### Exercise aim
In the records below, find the lines that include "panel" and copy each.

*** Opening of Material for this task ***

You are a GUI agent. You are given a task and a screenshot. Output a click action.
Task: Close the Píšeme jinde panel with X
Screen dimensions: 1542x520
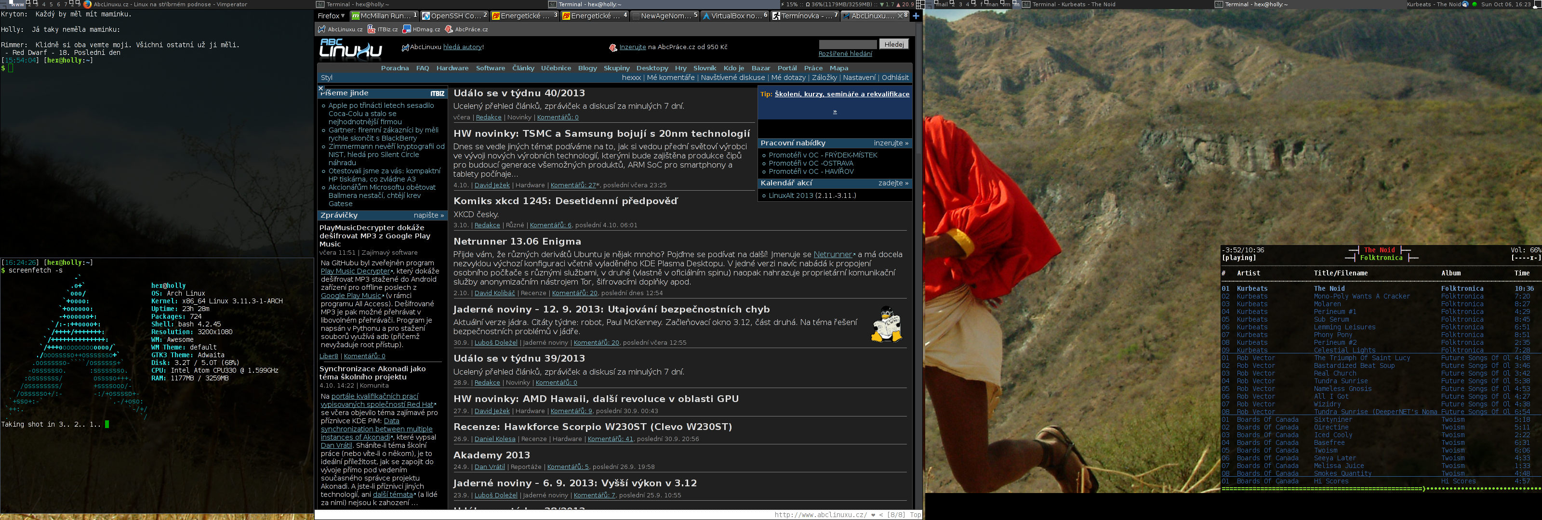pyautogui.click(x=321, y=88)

*** Close of Material for this task ***
*** Opening of Material for this task ***

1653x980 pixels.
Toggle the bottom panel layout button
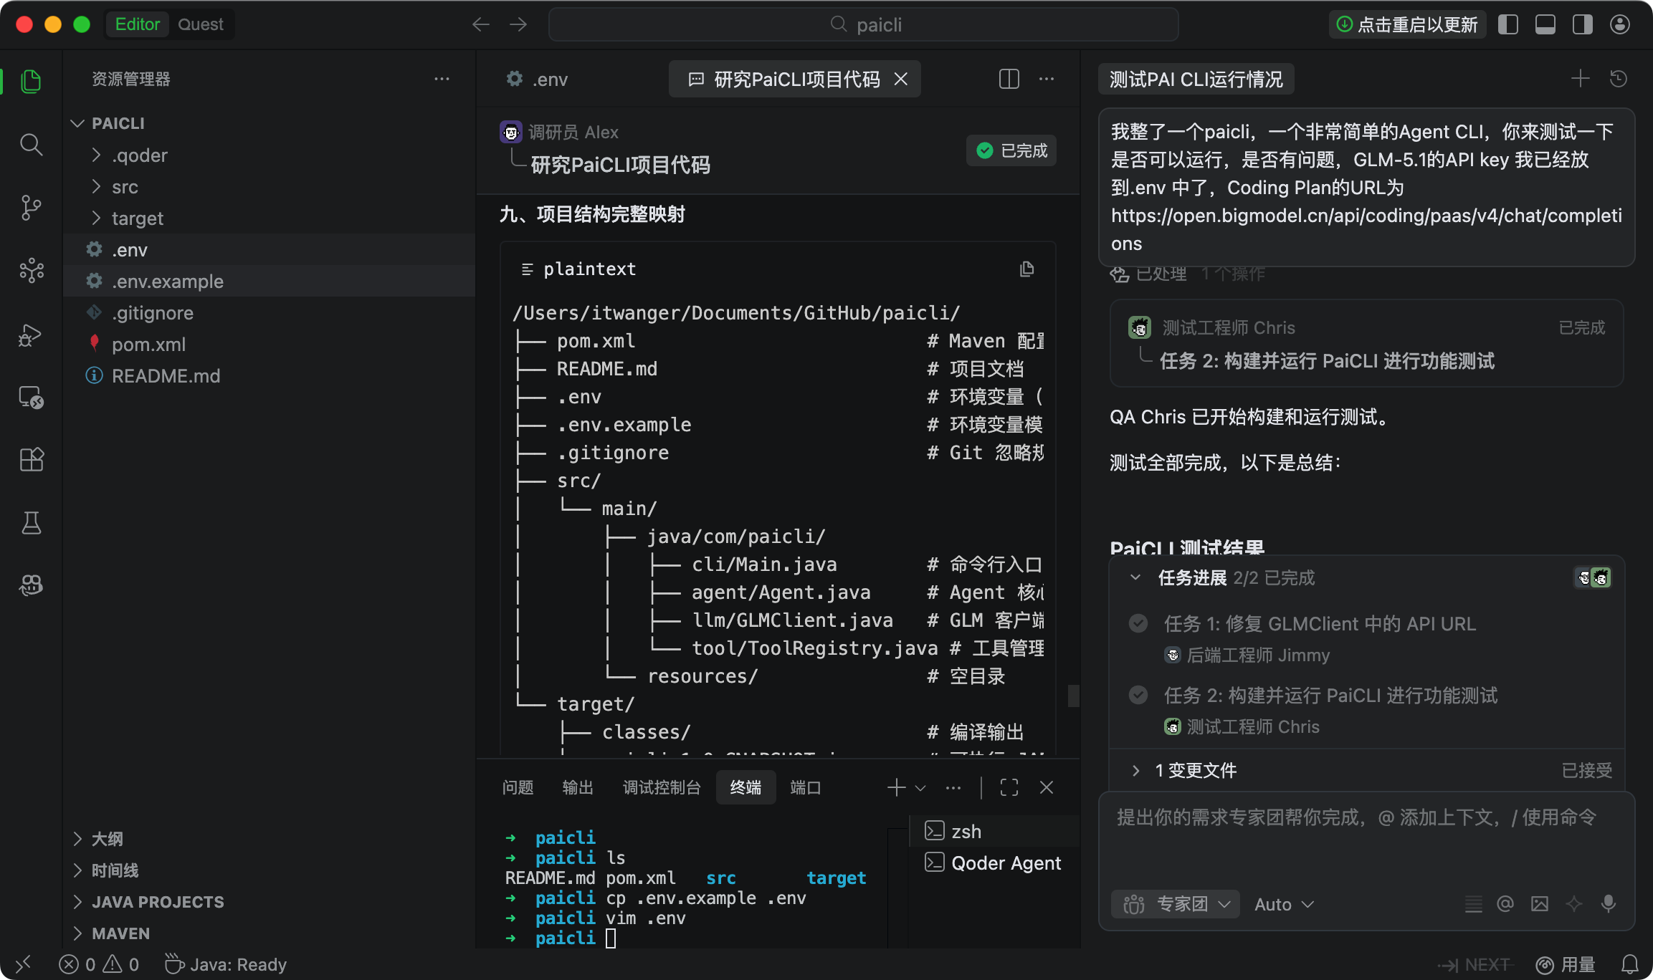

*** Close of Material for this task ***

### Task result
Task: Close the Píšeme jinde panel with X
Toggle the bottom panel layout button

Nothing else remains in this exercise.